The differential between the lowest attended Commission meetings of 60% and 65% and your stated 73% attendance rate for the HRC would suggest that our commissioners are by far NOT “the worst.” Furthermore, the attendance of Human Rights commissioners is well within the broad range of other City Commissions who report the lowest in the 60 percentile and the highest in the 90th. In addition, until you receive records for all Commissions, it is probably unreasonable to draw any comparative analysis about any one Commission. I am fearful that you are using our reported numbers for your own personal reasons to politically attack one or more of our commissioners. You also fail to mention the additional time spent by HRC commissioners on other agency-related activities such as Chairing one or more of our standing Advisory Committees, overseeing any one of many temporary citizen work groups or presiding over HRC public hearings related to both Local Business concerns and non-discrimination. Our commissioners, as a group, work very hard for the City andCounty of San Francisco for little or no personal benefit. They deserve our respect, thanks and admiration for their public service.

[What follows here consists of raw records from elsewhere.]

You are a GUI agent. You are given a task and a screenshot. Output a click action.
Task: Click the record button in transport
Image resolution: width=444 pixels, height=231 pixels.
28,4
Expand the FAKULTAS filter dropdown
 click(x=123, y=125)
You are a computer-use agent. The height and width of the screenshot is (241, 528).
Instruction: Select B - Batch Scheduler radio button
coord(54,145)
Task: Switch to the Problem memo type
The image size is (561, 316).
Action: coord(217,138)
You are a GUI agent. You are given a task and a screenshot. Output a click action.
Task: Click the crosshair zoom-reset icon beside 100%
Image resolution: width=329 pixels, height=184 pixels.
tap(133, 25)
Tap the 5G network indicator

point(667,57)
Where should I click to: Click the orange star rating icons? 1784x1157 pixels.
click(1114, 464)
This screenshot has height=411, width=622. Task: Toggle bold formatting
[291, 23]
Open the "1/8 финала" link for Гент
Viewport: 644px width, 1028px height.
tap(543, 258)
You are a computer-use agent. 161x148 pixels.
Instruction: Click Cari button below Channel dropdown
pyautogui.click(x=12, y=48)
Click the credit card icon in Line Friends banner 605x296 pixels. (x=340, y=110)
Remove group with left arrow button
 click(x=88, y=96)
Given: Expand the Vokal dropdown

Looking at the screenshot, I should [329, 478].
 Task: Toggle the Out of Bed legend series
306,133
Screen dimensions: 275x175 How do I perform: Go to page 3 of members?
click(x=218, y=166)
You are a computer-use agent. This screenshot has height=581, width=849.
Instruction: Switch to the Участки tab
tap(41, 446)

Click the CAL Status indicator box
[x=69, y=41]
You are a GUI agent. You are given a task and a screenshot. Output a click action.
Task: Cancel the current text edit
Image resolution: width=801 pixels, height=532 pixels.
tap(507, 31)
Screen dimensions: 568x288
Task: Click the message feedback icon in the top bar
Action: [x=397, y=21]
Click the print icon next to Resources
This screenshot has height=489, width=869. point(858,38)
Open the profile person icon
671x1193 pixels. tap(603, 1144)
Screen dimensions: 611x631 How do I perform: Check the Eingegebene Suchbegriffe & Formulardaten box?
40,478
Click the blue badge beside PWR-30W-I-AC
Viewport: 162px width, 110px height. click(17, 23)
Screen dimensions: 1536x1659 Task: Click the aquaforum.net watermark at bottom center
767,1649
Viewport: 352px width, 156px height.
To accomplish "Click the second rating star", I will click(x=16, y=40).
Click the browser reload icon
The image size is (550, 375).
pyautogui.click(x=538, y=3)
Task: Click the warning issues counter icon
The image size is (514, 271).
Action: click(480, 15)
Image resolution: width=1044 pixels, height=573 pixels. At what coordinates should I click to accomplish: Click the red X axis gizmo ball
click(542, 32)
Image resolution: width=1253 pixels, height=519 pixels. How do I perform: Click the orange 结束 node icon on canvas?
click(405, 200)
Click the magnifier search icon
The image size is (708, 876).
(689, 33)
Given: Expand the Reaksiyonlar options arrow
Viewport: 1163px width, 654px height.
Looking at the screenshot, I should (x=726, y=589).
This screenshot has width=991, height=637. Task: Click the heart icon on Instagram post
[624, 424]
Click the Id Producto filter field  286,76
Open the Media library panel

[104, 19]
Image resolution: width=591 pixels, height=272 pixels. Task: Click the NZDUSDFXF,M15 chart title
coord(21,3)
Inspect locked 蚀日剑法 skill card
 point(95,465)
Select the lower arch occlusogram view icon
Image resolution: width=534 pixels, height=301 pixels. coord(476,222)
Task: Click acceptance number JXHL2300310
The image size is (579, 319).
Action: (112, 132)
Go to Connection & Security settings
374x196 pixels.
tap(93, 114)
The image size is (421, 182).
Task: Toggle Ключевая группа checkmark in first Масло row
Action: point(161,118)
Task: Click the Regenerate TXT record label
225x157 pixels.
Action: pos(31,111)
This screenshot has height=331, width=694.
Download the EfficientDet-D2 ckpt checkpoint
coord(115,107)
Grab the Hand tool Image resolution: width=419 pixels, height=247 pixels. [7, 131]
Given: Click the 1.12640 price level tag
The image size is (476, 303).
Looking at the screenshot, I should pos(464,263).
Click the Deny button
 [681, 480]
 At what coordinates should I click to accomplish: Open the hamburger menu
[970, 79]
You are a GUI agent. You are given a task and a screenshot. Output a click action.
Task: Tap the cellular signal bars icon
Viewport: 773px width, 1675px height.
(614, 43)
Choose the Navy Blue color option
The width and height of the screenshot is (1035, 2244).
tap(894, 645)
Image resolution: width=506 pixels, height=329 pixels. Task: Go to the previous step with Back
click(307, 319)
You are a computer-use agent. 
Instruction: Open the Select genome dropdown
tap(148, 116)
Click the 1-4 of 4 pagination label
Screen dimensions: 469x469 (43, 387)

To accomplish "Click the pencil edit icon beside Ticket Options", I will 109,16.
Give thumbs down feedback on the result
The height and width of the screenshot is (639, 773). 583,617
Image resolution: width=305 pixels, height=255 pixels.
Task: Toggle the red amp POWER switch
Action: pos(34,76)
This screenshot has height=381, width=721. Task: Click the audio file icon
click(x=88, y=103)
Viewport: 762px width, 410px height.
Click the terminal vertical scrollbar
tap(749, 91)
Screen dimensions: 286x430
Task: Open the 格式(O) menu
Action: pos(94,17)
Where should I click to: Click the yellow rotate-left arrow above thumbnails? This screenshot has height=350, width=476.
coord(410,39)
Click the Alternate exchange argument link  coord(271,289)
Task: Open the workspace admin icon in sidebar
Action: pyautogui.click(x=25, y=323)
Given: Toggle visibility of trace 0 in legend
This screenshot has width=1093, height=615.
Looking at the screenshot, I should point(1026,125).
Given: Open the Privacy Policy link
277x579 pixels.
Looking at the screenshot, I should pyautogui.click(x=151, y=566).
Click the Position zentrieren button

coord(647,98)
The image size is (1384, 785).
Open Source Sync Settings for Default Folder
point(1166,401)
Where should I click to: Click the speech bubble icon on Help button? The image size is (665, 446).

I ask that you retract this erroneous reporting or that at the very least you correct the online version of the op-ed published in today’s San Francisco Chronicle. As the Executive Director of the HRC, I find this to be a matter of creditability and accountability which I take very seriously.
Thank you for your attention to this matter.
San Francisco Human Rights Commission
Thank you for your attention to the op-ed article I authored and the posts I made at CitiReport.
I believe you may have failed to carefully read the record.
As you point out, one commission had an attendance record of 60%. That was the Relocation Appeals Board. It meets once each year and has five members. I do not think it offers a serious comparison with the Human Rights Commission, nor do I think any fair minded person will agree that it is a fair comparison.
I stated that the Human Rights Commission has one of the worst attendance records of any commission with serious responsibilities. If you believe that the Human Rights Commission does not have serious responsibilities, then I would accept your contention that it is fair to compare it to the Relocation Appeals Board. I would note that the Relocation Appeals Board members are not eligible for participation in the city’s health plan, while HRC commissioners are eligible.
You may not know that I have given past acknowledgement for the work of the Human Rights Commission, and staff there can brief you on my effort to bring your work forward to the Department of Housing and Urban Development as that agency considered the issue of LGBT discrimination and the existing records of cases. I wrote about that in CitiReport and praised them for the role they played in providing information that has led to announcements of new, fairer federal policies.
I hope that the Commission will continue to produce work that is valuable to the city and to all communities.